WORK TO COMPLETE
What lines below contain the word "tool"? Please pull each one out.

(Items from a data source)

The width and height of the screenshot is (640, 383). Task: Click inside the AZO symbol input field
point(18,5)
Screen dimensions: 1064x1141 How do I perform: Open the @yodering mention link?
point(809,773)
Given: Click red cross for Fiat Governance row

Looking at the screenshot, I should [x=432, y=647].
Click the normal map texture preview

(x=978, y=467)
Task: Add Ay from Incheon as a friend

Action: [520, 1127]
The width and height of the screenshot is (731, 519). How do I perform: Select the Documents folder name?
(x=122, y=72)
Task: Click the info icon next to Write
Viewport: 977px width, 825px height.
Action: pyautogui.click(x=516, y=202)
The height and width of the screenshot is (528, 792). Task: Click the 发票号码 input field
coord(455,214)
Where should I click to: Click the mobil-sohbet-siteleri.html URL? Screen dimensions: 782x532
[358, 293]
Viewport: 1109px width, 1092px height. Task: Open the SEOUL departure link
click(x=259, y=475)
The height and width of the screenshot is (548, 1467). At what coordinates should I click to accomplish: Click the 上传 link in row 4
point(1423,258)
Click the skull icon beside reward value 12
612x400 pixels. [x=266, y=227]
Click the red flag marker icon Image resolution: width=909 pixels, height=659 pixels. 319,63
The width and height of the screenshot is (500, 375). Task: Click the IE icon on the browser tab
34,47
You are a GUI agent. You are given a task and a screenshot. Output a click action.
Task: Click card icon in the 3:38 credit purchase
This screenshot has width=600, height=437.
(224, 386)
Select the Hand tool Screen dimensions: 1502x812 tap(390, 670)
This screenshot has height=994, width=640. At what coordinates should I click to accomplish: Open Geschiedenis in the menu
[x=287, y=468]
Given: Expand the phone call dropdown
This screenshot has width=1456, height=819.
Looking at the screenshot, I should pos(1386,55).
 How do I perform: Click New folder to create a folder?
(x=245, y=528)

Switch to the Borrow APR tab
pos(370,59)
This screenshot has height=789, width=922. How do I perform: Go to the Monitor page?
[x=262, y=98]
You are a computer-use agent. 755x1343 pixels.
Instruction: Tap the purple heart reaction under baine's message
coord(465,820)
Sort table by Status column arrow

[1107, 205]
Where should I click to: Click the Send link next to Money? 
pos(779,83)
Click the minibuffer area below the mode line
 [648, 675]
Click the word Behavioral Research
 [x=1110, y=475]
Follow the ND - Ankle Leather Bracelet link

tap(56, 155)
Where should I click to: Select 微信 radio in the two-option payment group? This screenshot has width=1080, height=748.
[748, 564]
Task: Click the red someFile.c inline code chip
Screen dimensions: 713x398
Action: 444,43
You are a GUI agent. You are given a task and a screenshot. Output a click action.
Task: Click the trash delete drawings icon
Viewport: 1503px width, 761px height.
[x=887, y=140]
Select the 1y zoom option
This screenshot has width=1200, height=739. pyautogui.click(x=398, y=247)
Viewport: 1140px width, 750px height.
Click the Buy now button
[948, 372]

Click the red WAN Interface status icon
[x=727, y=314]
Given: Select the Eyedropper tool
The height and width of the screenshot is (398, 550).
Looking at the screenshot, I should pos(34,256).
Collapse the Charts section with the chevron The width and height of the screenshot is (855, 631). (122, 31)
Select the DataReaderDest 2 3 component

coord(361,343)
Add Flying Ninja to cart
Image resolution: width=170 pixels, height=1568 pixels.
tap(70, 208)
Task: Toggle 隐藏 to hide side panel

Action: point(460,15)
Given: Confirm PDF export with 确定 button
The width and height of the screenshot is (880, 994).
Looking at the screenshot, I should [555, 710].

EXERCISE RESULT
Select the Hand tool Screen dimensions: 1502x812 tap(390, 670)
Given: Select the Eyedropper tool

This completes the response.